**Problem details:**
Say how many lines in the data below contain the word "bubble", and give no other text.

[Recorded data]
○ ○ ○ ○ ○ ○ ○

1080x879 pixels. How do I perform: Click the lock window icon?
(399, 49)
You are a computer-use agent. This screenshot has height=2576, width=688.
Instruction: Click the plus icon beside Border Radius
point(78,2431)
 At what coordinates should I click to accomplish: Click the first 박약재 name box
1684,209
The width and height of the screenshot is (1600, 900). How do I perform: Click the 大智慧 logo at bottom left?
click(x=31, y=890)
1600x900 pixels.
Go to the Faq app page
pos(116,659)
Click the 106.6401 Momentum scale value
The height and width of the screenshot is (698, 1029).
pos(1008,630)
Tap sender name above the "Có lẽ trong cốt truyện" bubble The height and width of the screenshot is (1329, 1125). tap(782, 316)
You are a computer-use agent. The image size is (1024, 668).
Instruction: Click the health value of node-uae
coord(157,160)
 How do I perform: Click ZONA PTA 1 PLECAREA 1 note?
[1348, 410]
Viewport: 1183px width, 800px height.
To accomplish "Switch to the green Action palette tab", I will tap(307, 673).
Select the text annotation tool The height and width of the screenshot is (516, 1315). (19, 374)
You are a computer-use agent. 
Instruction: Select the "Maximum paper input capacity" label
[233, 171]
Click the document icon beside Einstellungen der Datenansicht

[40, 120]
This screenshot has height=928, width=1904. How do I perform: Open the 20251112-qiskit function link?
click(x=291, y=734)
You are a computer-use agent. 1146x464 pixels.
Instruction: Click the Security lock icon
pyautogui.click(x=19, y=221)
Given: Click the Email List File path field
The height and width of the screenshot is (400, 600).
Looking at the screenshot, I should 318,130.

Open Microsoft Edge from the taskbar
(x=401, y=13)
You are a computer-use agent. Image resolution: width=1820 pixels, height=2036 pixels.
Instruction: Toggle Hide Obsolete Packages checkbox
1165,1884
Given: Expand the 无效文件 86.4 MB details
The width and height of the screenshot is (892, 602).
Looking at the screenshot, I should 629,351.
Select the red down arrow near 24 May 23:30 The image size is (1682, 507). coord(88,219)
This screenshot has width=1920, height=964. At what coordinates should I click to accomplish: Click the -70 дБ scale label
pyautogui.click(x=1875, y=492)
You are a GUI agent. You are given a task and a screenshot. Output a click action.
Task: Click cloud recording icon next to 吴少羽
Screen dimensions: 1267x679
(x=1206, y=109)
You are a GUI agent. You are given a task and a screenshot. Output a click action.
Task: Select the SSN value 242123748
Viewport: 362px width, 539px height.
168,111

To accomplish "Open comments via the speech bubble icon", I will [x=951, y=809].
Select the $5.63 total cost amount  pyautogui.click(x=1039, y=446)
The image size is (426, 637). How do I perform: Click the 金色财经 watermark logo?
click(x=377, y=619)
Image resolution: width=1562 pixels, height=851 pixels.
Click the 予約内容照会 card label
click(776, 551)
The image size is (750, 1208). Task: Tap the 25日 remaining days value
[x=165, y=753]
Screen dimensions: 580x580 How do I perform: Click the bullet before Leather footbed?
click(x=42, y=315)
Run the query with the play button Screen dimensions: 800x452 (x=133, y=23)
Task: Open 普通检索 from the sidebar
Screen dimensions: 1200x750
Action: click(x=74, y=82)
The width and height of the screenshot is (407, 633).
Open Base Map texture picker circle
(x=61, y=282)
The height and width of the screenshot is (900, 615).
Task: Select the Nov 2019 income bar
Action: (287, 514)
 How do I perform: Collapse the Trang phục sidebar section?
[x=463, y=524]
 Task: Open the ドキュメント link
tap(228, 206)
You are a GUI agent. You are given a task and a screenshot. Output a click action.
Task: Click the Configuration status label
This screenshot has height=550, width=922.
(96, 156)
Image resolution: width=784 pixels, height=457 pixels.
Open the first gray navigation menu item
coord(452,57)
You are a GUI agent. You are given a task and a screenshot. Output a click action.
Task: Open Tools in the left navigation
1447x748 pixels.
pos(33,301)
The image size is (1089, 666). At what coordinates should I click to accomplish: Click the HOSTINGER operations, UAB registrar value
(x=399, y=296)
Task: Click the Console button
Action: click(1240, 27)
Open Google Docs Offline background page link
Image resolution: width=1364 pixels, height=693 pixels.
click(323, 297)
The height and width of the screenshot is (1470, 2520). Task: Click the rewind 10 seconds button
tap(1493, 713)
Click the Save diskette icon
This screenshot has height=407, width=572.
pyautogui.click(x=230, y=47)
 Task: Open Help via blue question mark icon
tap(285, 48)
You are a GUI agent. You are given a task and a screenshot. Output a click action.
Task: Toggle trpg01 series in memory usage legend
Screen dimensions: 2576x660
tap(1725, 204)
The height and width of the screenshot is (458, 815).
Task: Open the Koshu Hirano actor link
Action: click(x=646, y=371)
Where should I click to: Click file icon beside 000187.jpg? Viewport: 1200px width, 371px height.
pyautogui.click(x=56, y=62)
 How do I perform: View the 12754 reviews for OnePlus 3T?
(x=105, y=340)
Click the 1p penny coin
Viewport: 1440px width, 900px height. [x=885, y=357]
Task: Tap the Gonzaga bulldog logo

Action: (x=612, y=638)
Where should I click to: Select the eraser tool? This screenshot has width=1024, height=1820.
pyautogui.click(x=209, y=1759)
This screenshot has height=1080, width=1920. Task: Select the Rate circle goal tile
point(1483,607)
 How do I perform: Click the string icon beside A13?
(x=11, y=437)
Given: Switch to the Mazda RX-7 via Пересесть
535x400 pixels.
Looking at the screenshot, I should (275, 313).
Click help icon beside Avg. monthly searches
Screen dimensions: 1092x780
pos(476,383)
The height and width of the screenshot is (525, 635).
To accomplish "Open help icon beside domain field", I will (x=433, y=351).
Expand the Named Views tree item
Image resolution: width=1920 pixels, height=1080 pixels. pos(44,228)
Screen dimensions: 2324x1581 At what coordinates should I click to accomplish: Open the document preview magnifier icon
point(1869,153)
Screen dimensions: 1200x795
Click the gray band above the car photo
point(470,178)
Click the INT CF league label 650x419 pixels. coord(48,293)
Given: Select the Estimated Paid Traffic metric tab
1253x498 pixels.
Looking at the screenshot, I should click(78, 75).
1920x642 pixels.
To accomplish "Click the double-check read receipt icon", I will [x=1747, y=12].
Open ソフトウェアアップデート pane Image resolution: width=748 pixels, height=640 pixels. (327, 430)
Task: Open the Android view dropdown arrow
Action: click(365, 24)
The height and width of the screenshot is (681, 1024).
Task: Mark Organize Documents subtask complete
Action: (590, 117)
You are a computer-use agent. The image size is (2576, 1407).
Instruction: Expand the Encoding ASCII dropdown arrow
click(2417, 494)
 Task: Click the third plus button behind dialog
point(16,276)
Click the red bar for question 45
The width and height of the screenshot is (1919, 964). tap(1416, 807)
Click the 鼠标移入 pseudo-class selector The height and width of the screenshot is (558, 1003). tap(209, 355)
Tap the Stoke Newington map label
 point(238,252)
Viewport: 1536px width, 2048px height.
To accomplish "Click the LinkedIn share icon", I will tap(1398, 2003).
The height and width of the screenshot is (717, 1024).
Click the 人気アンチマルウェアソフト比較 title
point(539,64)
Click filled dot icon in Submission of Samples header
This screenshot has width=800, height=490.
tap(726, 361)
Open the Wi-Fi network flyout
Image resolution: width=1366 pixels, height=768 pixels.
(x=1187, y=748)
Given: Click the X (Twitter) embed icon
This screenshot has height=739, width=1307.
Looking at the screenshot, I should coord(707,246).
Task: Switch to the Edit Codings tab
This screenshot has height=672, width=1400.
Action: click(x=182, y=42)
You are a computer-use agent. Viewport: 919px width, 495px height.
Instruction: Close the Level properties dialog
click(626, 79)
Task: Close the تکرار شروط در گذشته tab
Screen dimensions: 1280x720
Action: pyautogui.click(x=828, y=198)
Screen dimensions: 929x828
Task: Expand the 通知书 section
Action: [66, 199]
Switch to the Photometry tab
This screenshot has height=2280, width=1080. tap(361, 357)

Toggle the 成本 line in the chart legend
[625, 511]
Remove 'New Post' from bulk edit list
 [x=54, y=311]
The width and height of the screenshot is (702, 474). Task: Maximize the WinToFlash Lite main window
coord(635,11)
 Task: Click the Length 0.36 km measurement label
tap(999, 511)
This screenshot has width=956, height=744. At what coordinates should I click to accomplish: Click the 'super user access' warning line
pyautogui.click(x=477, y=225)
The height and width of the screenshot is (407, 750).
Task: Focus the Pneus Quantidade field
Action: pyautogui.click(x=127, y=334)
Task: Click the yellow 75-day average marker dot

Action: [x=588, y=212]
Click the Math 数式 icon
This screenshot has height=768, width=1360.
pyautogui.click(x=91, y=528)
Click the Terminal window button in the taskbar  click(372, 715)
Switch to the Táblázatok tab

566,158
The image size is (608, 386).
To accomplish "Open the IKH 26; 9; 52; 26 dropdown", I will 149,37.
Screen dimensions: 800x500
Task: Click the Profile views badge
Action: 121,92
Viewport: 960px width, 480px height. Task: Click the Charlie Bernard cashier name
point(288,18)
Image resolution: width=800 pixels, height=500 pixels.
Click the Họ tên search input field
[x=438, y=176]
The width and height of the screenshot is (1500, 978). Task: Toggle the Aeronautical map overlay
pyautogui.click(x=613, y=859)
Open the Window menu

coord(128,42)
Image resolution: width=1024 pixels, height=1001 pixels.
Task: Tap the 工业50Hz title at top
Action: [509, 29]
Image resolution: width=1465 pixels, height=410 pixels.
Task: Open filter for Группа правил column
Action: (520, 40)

○ ○ ○ ○ ○ ○ ○

**Solution for this task:**
2